Only the lines holding "text" are wanted here; copy each from the listing.

▶ THE INPUT:
+ + + + + + +

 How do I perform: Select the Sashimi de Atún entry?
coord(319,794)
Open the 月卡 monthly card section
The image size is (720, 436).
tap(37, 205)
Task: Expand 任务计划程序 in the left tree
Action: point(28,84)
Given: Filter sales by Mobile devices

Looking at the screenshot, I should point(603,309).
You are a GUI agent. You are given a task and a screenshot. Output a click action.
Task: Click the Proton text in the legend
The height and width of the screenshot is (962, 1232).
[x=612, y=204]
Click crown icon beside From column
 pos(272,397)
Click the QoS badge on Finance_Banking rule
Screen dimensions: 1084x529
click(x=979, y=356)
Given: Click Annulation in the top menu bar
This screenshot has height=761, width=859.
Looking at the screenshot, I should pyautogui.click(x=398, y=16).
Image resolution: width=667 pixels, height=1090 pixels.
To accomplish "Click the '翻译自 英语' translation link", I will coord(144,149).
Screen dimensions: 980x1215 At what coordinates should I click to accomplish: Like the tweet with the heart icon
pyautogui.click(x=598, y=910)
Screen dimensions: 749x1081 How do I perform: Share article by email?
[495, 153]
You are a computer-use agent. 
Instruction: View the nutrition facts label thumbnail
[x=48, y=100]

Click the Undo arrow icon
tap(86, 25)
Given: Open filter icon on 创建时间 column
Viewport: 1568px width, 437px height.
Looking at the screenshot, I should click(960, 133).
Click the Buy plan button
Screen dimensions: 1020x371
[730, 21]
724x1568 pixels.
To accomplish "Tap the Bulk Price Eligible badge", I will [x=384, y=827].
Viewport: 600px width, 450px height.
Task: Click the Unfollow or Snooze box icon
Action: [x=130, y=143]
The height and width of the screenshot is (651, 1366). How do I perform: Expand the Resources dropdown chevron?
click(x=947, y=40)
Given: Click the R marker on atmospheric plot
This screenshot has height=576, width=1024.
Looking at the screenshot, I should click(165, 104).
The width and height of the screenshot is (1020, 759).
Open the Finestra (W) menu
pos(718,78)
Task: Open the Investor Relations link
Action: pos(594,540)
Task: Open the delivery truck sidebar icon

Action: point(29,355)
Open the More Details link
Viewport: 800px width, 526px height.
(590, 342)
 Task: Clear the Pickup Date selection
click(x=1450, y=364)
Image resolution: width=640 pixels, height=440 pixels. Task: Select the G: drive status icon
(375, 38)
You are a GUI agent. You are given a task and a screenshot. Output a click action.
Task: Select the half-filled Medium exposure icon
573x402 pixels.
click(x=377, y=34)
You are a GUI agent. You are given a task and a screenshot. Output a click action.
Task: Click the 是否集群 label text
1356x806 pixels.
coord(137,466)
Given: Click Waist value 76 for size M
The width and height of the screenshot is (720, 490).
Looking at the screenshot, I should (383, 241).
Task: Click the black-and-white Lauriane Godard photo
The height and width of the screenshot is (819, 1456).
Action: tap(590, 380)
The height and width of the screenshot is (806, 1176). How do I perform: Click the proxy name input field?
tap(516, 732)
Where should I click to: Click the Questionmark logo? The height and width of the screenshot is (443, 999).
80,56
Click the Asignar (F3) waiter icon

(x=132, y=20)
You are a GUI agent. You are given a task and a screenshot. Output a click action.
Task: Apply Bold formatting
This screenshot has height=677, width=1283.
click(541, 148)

+ + + + + + +

▶ RESPONSE:
Task: Click the Proton text in the legend
Task: Click the 是否集群 label text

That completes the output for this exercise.